DATA TO USE:
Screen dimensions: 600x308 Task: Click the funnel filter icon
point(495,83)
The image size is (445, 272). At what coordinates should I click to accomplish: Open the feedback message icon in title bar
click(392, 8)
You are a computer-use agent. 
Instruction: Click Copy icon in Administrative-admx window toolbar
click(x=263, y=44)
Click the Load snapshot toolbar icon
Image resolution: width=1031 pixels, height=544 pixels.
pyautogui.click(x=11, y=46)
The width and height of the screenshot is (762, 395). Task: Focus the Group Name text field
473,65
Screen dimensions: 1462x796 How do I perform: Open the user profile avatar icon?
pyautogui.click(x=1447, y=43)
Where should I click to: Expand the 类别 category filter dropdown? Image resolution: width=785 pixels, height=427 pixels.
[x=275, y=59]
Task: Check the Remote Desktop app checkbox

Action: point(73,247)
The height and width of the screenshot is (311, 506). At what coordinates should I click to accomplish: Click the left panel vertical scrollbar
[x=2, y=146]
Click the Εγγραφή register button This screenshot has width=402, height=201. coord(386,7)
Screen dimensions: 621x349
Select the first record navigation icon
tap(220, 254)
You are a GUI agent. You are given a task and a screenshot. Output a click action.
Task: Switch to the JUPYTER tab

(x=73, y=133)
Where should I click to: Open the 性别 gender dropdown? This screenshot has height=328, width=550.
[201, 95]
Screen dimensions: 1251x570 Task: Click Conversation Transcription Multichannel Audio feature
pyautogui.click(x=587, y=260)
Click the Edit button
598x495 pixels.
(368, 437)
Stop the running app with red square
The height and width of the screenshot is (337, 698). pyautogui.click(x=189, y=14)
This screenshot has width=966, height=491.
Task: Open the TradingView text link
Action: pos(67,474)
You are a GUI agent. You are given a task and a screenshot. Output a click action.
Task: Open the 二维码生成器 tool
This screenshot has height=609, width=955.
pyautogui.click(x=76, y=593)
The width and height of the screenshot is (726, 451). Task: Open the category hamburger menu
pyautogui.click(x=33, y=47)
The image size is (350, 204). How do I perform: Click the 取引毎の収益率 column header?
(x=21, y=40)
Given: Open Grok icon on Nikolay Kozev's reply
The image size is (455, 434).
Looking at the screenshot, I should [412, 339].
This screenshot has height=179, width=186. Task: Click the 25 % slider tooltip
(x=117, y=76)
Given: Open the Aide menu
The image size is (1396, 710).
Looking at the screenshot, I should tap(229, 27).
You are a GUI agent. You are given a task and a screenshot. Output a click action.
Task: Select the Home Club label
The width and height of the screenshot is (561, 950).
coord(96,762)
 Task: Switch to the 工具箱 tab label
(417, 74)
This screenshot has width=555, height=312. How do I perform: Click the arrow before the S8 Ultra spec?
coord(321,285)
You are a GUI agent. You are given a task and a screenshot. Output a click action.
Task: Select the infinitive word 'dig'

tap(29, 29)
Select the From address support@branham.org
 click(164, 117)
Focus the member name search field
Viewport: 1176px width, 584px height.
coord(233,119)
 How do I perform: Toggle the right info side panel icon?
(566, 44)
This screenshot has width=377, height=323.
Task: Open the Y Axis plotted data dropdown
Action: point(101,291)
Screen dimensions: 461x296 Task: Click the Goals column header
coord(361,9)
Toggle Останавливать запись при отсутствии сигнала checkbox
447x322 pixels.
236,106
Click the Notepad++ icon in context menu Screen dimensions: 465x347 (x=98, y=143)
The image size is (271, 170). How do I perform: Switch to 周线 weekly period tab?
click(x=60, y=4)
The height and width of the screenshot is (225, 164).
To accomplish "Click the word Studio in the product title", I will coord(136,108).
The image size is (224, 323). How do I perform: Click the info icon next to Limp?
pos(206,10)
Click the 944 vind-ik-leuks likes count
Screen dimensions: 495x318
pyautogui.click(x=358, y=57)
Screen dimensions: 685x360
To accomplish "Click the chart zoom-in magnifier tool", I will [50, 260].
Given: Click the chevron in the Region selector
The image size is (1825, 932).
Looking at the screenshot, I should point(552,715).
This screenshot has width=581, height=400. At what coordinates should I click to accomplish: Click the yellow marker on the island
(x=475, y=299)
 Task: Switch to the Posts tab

ASSIGNMENT: Reproduce, word for word and in full, only the lines above that start at the line with "Given: Open the Aide menu" and run through the line with "Task: Select the Home Club label", both ends included.

OUTPUT OF THE TASK:
Given: Open the Aide menu
The image size is (1396, 710).
Looking at the screenshot, I should tap(229, 27).
You are a GUI agent. You are given a task and a screenshot. Output a click action.
Task: Select the Home Club label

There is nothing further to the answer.